Saturday, June 6, 2020

Maun police broke arm of assault victim during lockdown patrol

Results of an x-ray examination that was done at Letsholathebe Primary Hospital in Maun show that a man who had a nasty run-in with a police patrol team suffered a broken arm.

When he spoke to Sunday Standard last week, Mooketsi Goitsemodimo complained about a swollen arm. He suspected the arm was broken when three police officers from the local police station fell upon him like a tonne of bricks during a heated argument. Courtesy of an x-ray examination, such suspicion has been confirmed. Goitsemodimo’s medical card says that “following assault more than one week ago”, he suffered a fracture in the ulnar (the long bone in the forearm that stretches from the elbow to the smallest finger) of the right arm and that callus has formed. Callus means soft tissue, especially in an area that has been subjected to friction. His right arm is now encased in a cast.

Goitsemodimo, who is epileptic, has a leg disability and walks with the aid of a stick, says that he was assaulted by police officers who had apparently been acting on a tip that home-brewed beer was being sold at his family home in Sanyedi Ward. All told the patrol team comprised four police officers (three males, one female) and a soldier. The woman officer and stayed in the patrol van throughout the period that the officers and soldier searched the homestead. The altercation began when the police wanted to search a hut in which Goitsemodimo’s sister, a new mother, was secluded with her two-week old baby in line with indigenous culture.

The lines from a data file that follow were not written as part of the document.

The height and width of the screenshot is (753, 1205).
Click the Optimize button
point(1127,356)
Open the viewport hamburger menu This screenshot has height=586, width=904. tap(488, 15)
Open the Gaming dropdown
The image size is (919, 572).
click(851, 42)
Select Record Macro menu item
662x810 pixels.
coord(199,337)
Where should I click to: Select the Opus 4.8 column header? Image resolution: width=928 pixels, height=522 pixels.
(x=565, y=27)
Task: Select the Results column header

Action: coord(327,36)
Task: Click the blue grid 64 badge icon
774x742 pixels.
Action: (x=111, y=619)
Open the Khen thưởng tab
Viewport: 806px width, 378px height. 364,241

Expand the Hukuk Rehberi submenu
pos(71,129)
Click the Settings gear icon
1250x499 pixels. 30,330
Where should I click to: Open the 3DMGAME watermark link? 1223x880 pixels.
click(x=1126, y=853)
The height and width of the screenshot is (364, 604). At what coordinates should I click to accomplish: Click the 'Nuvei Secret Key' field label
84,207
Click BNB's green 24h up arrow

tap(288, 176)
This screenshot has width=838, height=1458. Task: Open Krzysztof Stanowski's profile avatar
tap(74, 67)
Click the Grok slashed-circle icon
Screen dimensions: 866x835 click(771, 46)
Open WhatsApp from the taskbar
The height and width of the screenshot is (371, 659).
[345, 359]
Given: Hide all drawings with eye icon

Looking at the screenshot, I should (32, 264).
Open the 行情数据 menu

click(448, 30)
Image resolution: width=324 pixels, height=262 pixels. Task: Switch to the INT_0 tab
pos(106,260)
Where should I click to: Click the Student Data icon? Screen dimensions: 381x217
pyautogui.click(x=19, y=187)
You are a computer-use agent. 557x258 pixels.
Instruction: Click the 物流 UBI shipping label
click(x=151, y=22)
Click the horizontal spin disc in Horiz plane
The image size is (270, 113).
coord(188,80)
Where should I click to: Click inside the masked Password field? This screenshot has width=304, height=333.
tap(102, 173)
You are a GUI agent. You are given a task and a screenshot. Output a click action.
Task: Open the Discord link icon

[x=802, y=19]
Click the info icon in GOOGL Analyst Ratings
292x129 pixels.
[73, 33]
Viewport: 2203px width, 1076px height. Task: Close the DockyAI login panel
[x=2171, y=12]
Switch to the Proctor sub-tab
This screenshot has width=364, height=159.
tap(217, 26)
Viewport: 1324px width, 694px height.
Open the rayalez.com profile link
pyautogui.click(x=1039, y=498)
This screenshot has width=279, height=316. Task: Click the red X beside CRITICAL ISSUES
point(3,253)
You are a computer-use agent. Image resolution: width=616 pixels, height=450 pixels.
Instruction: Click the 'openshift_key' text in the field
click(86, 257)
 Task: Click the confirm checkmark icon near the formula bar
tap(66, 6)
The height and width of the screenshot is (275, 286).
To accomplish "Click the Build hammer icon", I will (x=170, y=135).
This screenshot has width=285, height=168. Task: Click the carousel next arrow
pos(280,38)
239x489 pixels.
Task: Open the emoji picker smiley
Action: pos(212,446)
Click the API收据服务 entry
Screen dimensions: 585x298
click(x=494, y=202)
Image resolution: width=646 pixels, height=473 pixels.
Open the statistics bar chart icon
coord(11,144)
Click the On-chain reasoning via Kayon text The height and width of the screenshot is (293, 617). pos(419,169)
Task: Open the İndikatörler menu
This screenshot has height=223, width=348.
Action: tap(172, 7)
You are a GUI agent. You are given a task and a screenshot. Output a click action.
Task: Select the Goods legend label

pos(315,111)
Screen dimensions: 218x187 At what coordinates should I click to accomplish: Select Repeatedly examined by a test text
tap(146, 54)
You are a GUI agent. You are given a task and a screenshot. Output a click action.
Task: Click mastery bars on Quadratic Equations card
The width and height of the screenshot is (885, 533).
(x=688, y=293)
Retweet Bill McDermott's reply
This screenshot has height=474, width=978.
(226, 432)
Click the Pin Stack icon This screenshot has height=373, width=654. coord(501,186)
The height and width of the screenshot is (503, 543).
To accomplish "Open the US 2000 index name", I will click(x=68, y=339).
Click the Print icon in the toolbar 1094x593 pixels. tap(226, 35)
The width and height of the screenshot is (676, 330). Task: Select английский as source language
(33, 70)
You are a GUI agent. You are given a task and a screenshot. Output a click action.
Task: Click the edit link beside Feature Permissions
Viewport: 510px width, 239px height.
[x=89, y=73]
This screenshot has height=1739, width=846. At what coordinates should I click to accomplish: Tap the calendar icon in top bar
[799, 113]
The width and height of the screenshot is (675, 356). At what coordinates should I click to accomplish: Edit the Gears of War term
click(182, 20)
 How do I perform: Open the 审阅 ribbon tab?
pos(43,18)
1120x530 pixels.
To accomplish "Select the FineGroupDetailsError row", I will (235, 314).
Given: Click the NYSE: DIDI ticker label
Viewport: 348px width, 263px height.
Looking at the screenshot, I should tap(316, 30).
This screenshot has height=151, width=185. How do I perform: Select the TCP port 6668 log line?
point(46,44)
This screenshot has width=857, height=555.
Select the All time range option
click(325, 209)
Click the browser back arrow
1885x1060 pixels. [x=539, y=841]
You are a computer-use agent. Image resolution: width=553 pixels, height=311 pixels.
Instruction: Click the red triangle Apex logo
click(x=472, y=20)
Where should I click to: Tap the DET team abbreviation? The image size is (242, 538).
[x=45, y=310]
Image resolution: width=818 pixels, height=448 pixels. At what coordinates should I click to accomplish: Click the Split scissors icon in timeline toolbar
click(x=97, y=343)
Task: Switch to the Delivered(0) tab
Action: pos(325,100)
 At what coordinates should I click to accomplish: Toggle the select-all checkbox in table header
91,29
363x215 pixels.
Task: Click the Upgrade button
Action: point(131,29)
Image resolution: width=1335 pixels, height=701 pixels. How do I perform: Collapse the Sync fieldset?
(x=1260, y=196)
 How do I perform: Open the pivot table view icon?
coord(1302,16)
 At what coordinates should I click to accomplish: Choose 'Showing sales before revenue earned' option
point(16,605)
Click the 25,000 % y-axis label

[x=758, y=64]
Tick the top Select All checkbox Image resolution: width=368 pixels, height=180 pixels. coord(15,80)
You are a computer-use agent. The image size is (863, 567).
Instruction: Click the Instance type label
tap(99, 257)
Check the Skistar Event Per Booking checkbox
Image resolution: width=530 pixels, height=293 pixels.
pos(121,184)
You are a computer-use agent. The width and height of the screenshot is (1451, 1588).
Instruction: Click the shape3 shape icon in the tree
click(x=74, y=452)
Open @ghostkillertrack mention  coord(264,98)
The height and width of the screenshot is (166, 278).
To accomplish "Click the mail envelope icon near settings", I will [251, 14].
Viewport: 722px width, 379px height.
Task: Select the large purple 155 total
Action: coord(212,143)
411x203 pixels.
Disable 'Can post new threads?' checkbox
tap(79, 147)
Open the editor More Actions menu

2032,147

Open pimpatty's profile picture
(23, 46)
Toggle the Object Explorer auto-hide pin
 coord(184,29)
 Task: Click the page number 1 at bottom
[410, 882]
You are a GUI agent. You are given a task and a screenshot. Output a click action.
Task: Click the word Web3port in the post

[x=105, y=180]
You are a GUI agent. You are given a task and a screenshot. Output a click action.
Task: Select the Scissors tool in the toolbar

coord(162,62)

Goitsemodimo says that he balked at the searching of the hut but minus the soldier who expressed grave misgivings about violating a strict cultural norm, the officers bulldozed their way in. They didn’t find what they were looking for and coming out, got into a verbal spat with Goitsemodimo, who says that he remonstrated with them for their acultural conduct. It was at this point, he claims, that the officers fell upon him, taking turns slapping him hard across the face and kicking him all over his body as he fell to the ground.

“Then they handcuffed me, dragged me on the ground like a bag of maize and threw me into the back of their patrol vehicle,” he says.

The vehicle took him to the police station where he was thrown into a holding cell and released a few hours later without being charged, by one of the officers who had earlier assaulted him. He says upon releasing him the officer told him: “I don’t ever want to see you here again.”

His body aching all over, Goitsemodimo later went to a medical clinic and provided the nurse who attended him with an account of the alleged assault, that was transferred to his medical card. The handwriting is characteristically hieroglyphic code that is difficult to read but some parts are clear enough: “reports to be assaulted by the police on the 8th April, 2020, sustaining injury to the face … cheek bruises … forearm swollen … soft tissue injury … report that they were kicking him in the face … pain on the ears … reports discharging [circled h] ear … reports some cracking sounds.” From reading the hieroglyphic handwriting on the card, it is unclear to make out what he was discharging from the ear but Goitsemodimo himself says that he was bleeding from both ears after the police beat him up.